Materials and methods: This in vitro study collected donated first and second primary molars (1 M and 2 M) with mesio-buccal (MB), disto-buccal (DB) and palatal (P) roots canal without physiological resorption, type I according to Vertucci, and root length greater than 4 mm. The teeth were mounted in silicone blocks and scanned with tomographic equipment from which images were reconstructed and analysed with the 3D-Slicer® programme, allowing for the measurement of the diameters of the root canals and the calculation of their tapers. The tapers were compared with the characteristics of the rotary systems: Endogal®, Protaper universal®, Mtwo® and Protaper Next®. MANOVA and interclass correlation coefficient (ICC) tests were used for statistical analysis.

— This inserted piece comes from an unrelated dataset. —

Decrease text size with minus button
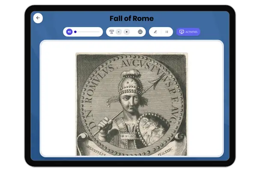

Results: After the analysis of 130 root canals, a mean increase in taper in the buccal-palatal (BP) direction was observed in the 2 M (MB:16.7%; DB:16.23%; P:8.86%) and the 1 M (MB: 9.75%; DB: 11.30%; P: 2.26%). In the mesiodistal (MD) direction, the 1 M exhibited an average taper of MB:6.95%, DB:4.67%, P:12.74% and in the 2 M, an average taper of 4.67% for the MB canal; 6.60%; 20.14% for DB and P canals, respectively.
Conclusion: The rotary files that presented the best adaptation to the diameter and taper of the root canal were Endogal® and ProTaper Universal® systems.